(WORKING DATA Opens)
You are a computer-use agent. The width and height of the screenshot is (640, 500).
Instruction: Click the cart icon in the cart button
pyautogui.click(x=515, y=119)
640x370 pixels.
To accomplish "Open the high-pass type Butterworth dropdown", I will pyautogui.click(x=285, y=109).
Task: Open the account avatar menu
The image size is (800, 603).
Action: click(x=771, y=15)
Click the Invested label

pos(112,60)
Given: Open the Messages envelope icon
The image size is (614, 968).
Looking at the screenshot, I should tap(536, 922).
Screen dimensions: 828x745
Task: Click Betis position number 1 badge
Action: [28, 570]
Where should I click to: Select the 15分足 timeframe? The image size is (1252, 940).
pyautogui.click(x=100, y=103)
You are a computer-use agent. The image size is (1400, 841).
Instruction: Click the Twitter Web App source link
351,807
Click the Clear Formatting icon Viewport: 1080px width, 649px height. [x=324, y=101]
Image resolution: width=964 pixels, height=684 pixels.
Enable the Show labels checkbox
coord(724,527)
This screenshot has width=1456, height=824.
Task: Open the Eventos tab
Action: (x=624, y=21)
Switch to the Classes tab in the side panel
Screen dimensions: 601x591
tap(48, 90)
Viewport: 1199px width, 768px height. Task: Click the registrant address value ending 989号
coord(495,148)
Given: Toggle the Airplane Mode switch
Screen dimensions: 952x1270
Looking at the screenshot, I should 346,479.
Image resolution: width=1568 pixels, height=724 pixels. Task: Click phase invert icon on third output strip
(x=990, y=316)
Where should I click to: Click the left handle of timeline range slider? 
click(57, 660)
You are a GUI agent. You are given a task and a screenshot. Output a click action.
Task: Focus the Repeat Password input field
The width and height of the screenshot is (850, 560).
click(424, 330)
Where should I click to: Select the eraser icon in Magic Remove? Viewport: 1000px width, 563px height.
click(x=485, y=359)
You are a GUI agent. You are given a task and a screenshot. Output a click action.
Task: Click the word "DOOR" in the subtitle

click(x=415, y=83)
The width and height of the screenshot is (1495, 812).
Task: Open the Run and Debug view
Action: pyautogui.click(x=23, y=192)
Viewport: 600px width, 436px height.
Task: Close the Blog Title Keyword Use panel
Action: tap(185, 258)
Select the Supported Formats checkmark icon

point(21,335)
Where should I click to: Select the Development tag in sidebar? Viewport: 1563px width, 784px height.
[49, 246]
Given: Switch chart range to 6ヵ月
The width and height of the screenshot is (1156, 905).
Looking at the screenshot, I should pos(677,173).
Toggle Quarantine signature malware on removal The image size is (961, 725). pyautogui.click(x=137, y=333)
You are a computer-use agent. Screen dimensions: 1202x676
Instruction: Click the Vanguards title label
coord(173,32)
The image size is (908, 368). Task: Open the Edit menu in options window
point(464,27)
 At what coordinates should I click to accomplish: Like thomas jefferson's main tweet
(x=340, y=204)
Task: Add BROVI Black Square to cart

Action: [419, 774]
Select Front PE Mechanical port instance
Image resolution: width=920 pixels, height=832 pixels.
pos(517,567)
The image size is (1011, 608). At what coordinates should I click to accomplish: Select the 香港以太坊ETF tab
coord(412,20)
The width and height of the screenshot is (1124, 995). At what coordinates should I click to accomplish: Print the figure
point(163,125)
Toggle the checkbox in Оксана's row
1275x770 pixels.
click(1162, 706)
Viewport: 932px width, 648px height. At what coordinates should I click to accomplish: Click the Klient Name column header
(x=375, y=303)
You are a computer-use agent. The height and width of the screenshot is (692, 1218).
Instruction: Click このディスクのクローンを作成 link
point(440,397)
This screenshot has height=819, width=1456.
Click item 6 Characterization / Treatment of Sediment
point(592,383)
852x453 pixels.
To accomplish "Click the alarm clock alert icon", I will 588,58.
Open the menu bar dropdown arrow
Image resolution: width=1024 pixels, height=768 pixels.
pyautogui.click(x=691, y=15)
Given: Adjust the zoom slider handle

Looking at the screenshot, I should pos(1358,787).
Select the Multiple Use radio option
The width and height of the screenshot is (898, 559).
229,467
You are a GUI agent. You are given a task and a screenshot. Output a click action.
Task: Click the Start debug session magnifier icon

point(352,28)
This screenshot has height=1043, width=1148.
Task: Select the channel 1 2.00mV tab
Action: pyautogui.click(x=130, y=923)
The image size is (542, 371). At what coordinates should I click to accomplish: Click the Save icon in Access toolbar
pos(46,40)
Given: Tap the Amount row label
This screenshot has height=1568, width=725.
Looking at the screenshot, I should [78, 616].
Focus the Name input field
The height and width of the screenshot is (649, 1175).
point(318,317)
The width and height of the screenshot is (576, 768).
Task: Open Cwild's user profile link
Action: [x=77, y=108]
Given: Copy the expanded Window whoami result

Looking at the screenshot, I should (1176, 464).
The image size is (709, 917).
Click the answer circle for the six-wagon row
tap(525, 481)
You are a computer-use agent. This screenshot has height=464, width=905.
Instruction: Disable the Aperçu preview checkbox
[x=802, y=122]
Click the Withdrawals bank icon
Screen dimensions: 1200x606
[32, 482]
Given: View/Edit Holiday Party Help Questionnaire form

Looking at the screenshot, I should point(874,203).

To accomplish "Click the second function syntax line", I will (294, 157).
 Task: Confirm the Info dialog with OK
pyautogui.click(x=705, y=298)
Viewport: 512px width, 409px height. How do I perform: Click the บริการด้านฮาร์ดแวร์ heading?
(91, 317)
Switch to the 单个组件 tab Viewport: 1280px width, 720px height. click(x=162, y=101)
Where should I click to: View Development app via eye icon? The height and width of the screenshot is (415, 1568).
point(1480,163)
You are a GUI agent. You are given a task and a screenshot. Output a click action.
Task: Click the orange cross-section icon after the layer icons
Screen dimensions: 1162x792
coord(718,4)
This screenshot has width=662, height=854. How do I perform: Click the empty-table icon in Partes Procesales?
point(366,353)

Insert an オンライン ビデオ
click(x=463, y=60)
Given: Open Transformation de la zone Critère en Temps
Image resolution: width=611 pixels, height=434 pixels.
(WORKING DATA Closes)
§ DIRECTIONS
Each entry above must be repeated word for word.

§ ANSWER AREA
You are a computer-use agent. The width and height of the screenshot is (640, 500).
Instruction: Click the cart icon in the cart button
pyautogui.click(x=515, y=119)
640x370 pixels.
To accomplish "Open the high-pass type Butterworth dropdown", I will pyautogui.click(x=285, y=109).
Task: Open the account avatar menu
The image size is (800, 603).
Action: click(x=771, y=15)
Click the Invested label

pos(112,60)
Given: Open the Messages envelope icon
The image size is (614, 968).
Looking at the screenshot, I should tap(536, 922).
Screen dimensions: 828x745
Task: Click Betis position number 1 badge
Action: [28, 570]
Where should I click to: Select the 15分足 timeframe? The image size is (1252, 940).
pyautogui.click(x=100, y=103)
You are a computer-use agent. The image size is (1400, 841).
Instruction: Click the Twitter Web App source link
351,807
Click the Clear Formatting icon Viewport: 1080px width, 649px height. [x=324, y=101]
Image resolution: width=964 pixels, height=684 pixels.
Enable the Show labels checkbox
coord(724,527)
This screenshot has width=1456, height=824.
Task: Open the Eventos tab
Action: (x=624, y=21)
Switch to the Classes tab in the side panel
Screen dimensions: 601x591
tap(48, 90)
Viewport: 1199px width, 768px height. Task: Click the registrant address value ending 989号
coord(495,148)
Given: Toggle the Airplane Mode switch
Screen dimensions: 952x1270
Looking at the screenshot, I should 346,479.
Image resolution: width=1568 pixels, height=724 pixels. Task: Click phase invert icon on third output strip
(x=990, y=316)
Where should I click to: Click the left handle of timeline range slider? 
click(57, 660)
You are a GUI agent. You are given a task and a screenshot. Output a click action.
Task: Focus the Repeat Password input field
The width and height of the screenshot is (850, 560).
click(424, 330)
Where should I click to: Select the eraser icon in Magic Remove? Viewport: 1000px width, 563px height.
click(x=485, y=359)
You are a GUI agent. You are given a task and a screenshot. Output a click action.
Task: Click the word "DOOR" in the subtitle

click(x=415, y=83)
The width and height of the screenshot is (1495, 812).
Task: Open the Run and Debug view
Action: pyautogui.click(x=23, y=192)
Viewport: 600px width, 436px height.
Task: Close the Blog Title Keyword Use panel
Action: tap(185, 258)
Select the Supported Formats checkmark icon

point(21,335)
Where should I click to: Select the Development tag in sidebar? Viewport: 1563px width, 784px height.
[49, 246]
Given: Switch chart range to 6ヵ月
The width and height of the screenshot is (1156, 905).
Looking at the screenshot, I should pos(677,173).
Toggle Quarantine signature malware on removal The image size is (961, 725). pyautogui.click(x=137, y=333)
You are a computer-use agent. Screen dimensions: 1202x676
Instruction: Click the Vanguards title label
coord(173,32)
The image size is (908, 368). Task: Open the Edit menu in options window
point(464,27)
 At what coordinates should I click to accomplish: Like thomas jefferson's main tweet
(x=340, y=204)
Task: Add BROVI Black Square to cart

Action: [419, 774]
Select Front PE Mechanical port instance
Image resolution: width=920 pixels, height=832 pixels.
pos(517,567)
The image size is (1011, 608). At what coordinates should I click to accomplish: Select the 香港以太坊ETF tab
coord(412,20)
The width and height of the screenshot is (1124, 995). At what coordinates should I click to accomplish: Print the figure
point(163,125)
Toggle the checkbox in Оксана's row
1275x770 pixels.
click(1162, 706)
Viewport: 932px width, 648px height. At what coordinates should I click to accomplish: Click the Klient Name column header
(x=375, y=303)
You are a computer-use agent. The height and width of the screenshot is (692, 1218).
Instruction: Click このディスクのクローンを作成 link
point(440,397)
This screenshot has height=819, width=1456.
Click item 6 Characterization / Treatment of Sediment
point(592,383)
852x453 pixels.
To accomplish "Click the alarm clock alert icon", I will 588,58.
Open the menu bar dropdown arrow
Image resolution: width=1024 pixels, height=768 pixels.
pyautogui.click(x=691, y=15)
Given: Adjust the zoom slider handle

Looking at the screenshot, I should pos(1358,787).
Select the Multiple Use radio option
The width and height of the screenshot is (898, 559).
229,467
You are a GUI agent. You are given a task and a screenshot. Output a click action.
Task: Click the Start debug session magnifier icon

point(352,28)
This screenshot has height=1043, width=1148.
Task: Select the channel 1 2.00mV tab
Action: pyautogui.click(x=130, y=923)
The image size is (542, 371). At what coordinates should I click to accomplish: Click the Save icon in Access toolbar
pos(46,40)
Given: Tap the Amount row label
This screenshot has height=1568, width=725.
Looking at the screenshot, I should [78, 616].
Focus the Name input field
The height and width of the screenshot is (649, 1175).
point(318,317)
The width and height of the screenshot is (576, 768).
Task: Open Cwild's user profile link
Action: [x=77, y=108]
Given: Copy the expanded Window whoami result

Looking at the screenshot, I should (1176, 464).
The image size is (709, 917).
Click the answer circle for the six-wagon row
tap(525, 481)
You are a computer-use agent. This screenshot has height=464, width=905.
Instruction: Disable the Aperçu preview checkbox
[x=802, y=122]
Click the Withdrawals bank icon
Screen dimensions: 1200x606
[32, 482]
Given: View/Edit Holiday Party Help Questionnaire form

Looking at the screenshot, I should point(874,203).

To accomplish "Click the second function syntax line", I will (294, 157).
 Task: Confirm the Info dialog with OK
pyautogui.click(x=705, y=298)
Viewport: 512px width, 409px height. How do I perform: Click the บริการด้านฮาร์ดแวร์ heading?
(91, 317)
Switch to the 单个组件 tab Viewport: 1280px width, 720px height. click(x=162, y=101)
Where should I click to: View Development app via eye icon? The height and width of the screenshot is (415, 1568).
point(1480,163)
You are a GUI agent. You are given a task and a screenshot. Output a click action.
Task: Click the orange cross-section icon after the layer icons
Screen dimensions: 1162x792
coord(718,4)
This screenshot has width=662, height=854. How do I perform: Click the empty-table icon in Partes Procesales?
point(366,353)

Insert an オンライン ビデオ
click(x=463, y=60)
Given: Open Transformation de la zone Critère en Temps
Image resolution: width=611 pixels, height=434 pixels.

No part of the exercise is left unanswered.